Frode fiscale da 200 milioni di euro, coinvolte società “fantasma” anche in provincia di Modena
MODENA - La Guardia di Finanza del Comando provinciale di Varese ha scoperto una frode da 200 milioni di euro, con 18 persone indagate e 45 società "cartiera" individuate.
I crediti fiscali falsi che costituivano il tesoretto degli indagati ed erano pronti per la cessione, sono stati resi inutilizzabili prima dell'incasso con un'operazione che, partita da Gallarate, si è allargata a tutta l'Italia.

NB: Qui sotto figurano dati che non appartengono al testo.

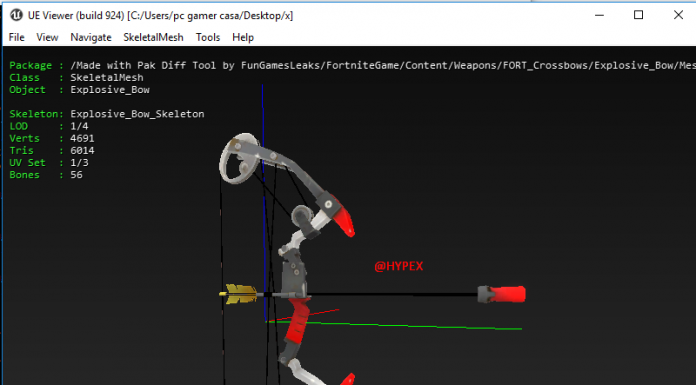This screenshot has height=385, width=696.
Task: Open the Tools menu
Action: pyautogui.click(x=208, y=37)
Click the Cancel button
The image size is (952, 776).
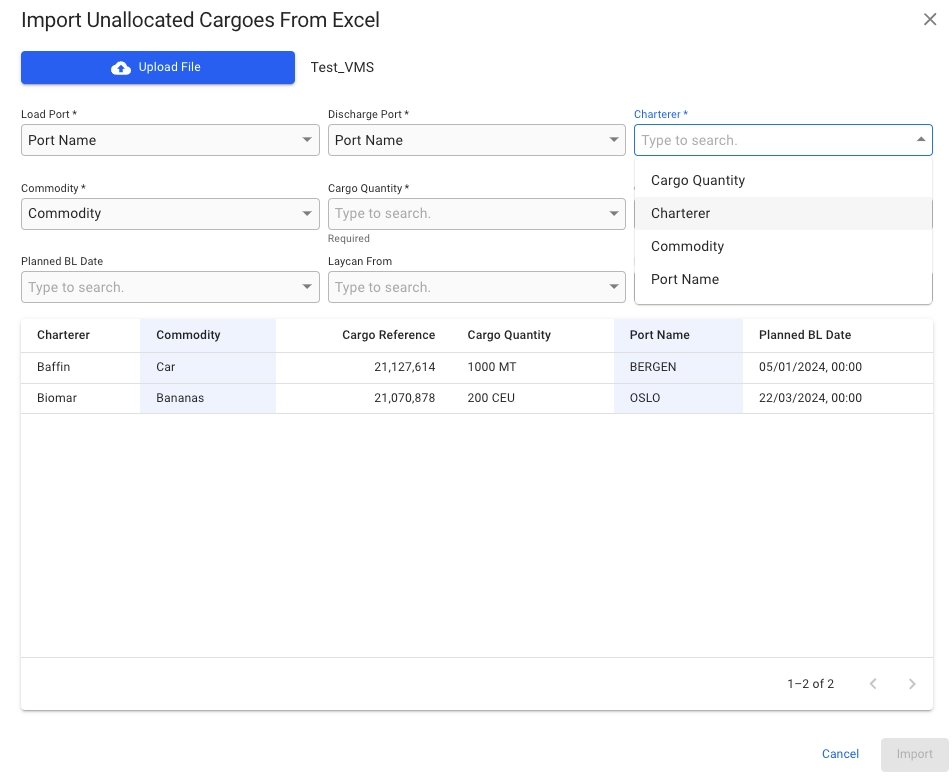840,754
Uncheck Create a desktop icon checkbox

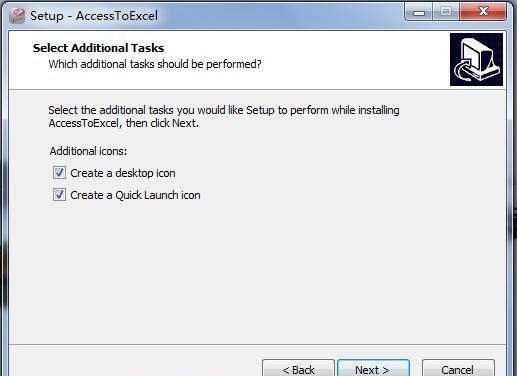pyautogui.click(x=59, y=173)
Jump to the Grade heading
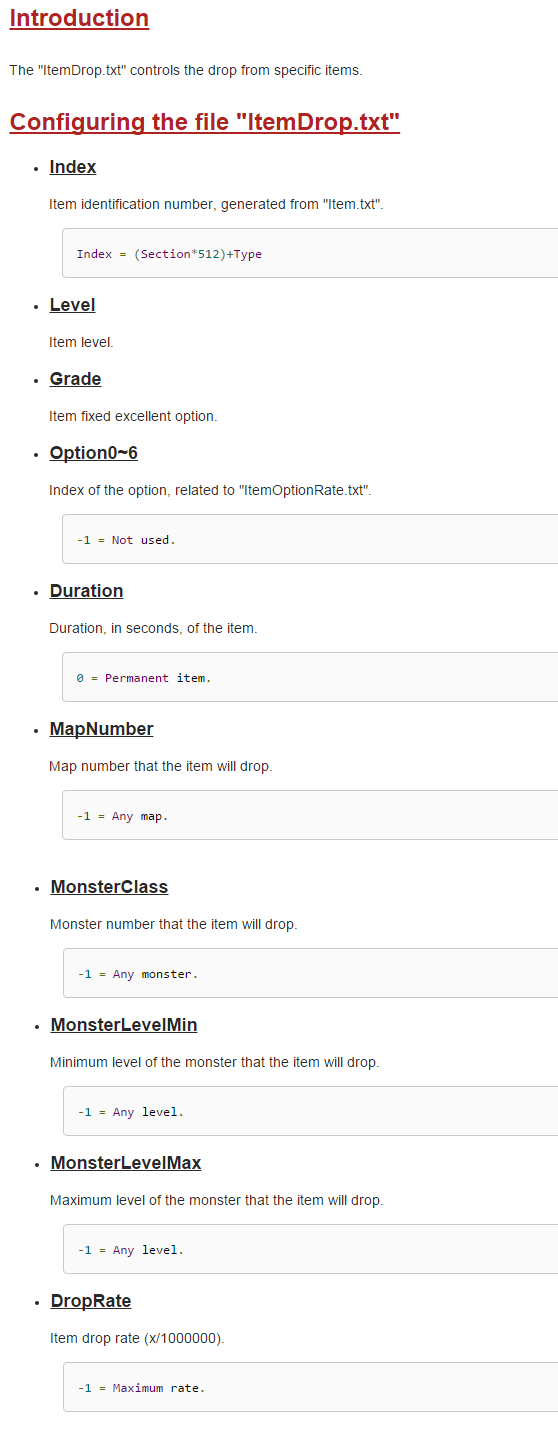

Sono 45 le società coinvolte con sede nelle province di Modena, Savona, Caserta, Treviso, Brescia, Milano, Napoli, Torino, Pescara e Roma, tutte prive di struttura societaria e del tutto inattive.
L'indagine è stata avviata con l'analisi delle società che avevano indicato crediti d'imposta nella dichiarazione dei redditi esponendo importi di ingente valore.
Le società avevano presentato la dichiarazione dei redditi al solo fine di ottenere il credito d'imposta per importi milionari, in un caso addirittura per circa 100 milioni di euro in un solo anno.
La Procura della Repubblica di Busto Arsizio ha ottenuto dal Tribunale il sequestro dei crediti d'imposta generati.